I'm drunk in f*****g wisconsin and want to kill myself.
If it's any consolation, be grateful that you're not in New Jersey.
i think you shook his penis after he was done peeing.
why did they invent bidet's? your butt gets clean when your poop falls in the toilet and splashes up anyway...
Woke up naked in another mans house. If that keeps happening, then I probably need to go gay. You know to make it ok.
Idk how hard you fucked her, but you managed to leave permanent ass prints on my tempurpedic mattress.
Just so you know, you're MY booty call. Feel degraded.
I have a 16 minute video of you talking about your life.
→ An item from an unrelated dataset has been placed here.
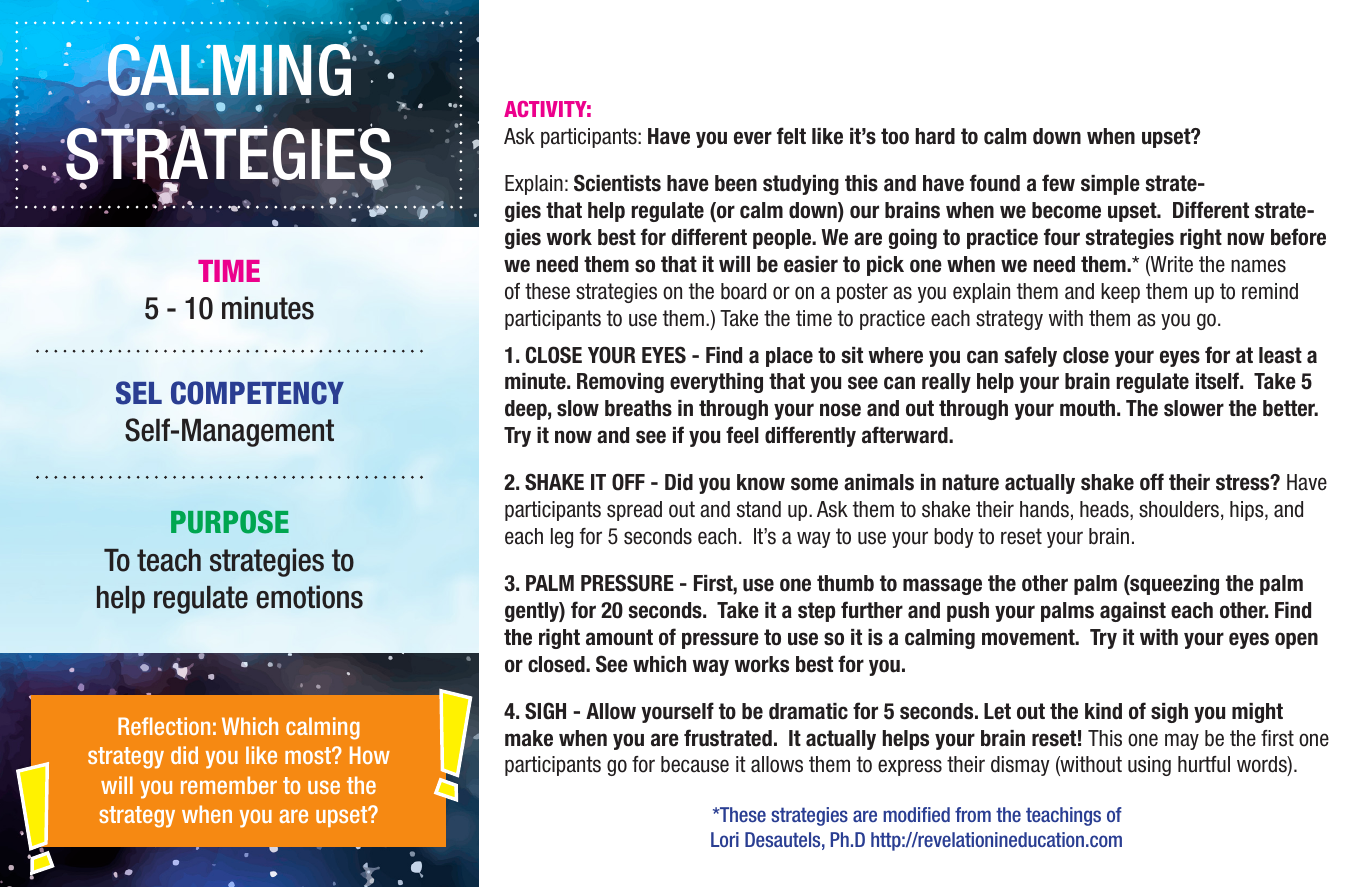 This screenshot has width=1372, height=887. What do you see at coordinates (725, 839) in the screenshot?
I see `Lori` at bounding box center [725, 839].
We are calling it your Anthology sponsored by Steel Reserve
I hate waking up Sunday morning and thinks "how many friends did I lose last night".... Normally it's between 1-5.
I just paid for weed by taking him to the store to buy cheese so he could make empanadas. Best. Drug deal. Ever.
Go forth my friend, but don't do any of that fruitful and multiplying shit.
I mean you can one up her. Instead of ruining friendships you can ruin marriages.
Preface: Im drunk. But i think id make a good assasin. That is all.
i just remember that i was on top of him and he wasnt contributing to the event much.. god i hope he wasnt asleap.
It’s like my vagina just knows when a man is a barrel-chested freedom fighter.
The fact that u had sex with a Disney prince blows my mind, you're my hero.